• _Task objective_
Exclude the images and repeat all remaining entries exactly.

Records from a data collection:
-- Opening Marker --

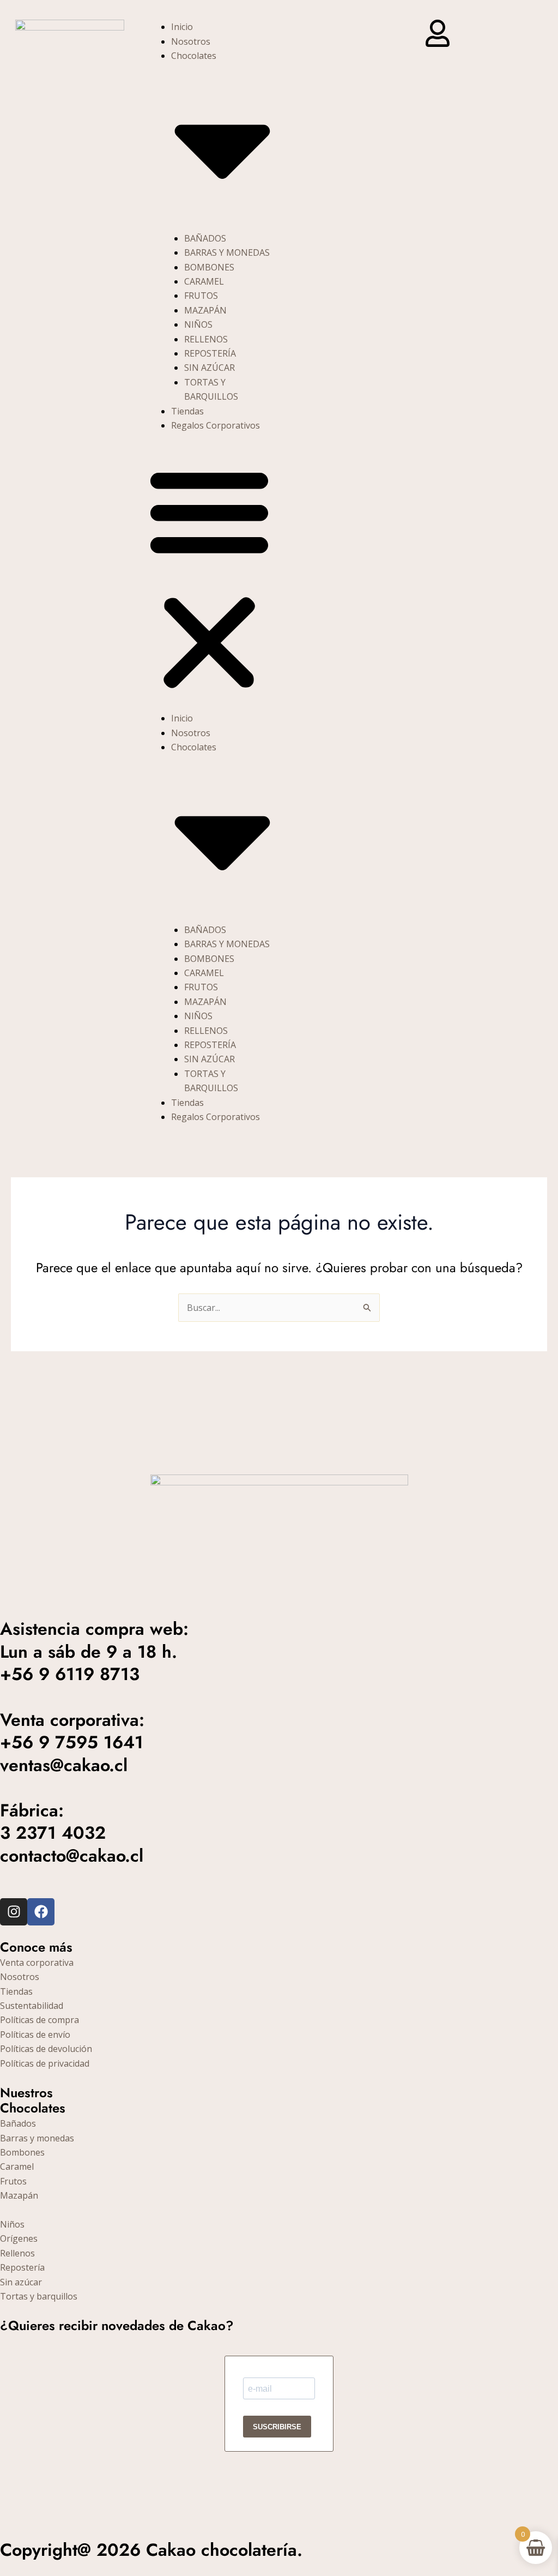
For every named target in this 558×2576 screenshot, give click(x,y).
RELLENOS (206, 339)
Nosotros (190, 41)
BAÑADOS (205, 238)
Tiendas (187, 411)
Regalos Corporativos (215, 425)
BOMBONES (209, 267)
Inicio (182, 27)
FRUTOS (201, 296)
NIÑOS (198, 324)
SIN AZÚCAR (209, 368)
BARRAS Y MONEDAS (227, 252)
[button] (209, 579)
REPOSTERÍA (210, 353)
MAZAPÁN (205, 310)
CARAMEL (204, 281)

-- Closing Marker --

• _Result of the exercise_
For every named target in this 558×2576 screenshot, give click(x,y).
RELLENOS (206, 339)
Nosotros (190, 41)
BAÑADOS (205, 238)
Tiendas (187, 411)
Regalos Corporativos (215, 425)
BOMBONES (209, 267)
Inicio (182, 27)
FRUTOS (201, 296)
NIÑOS (198, 324)
SIN AZÚCAR (209, 368)
BARRAS Y MONEDAS (227, 252)
[button] (209, 579)
REPOSTERÍA (210, 353)
MAZAPÁN (205, 310)
CARAMEL (204, 281)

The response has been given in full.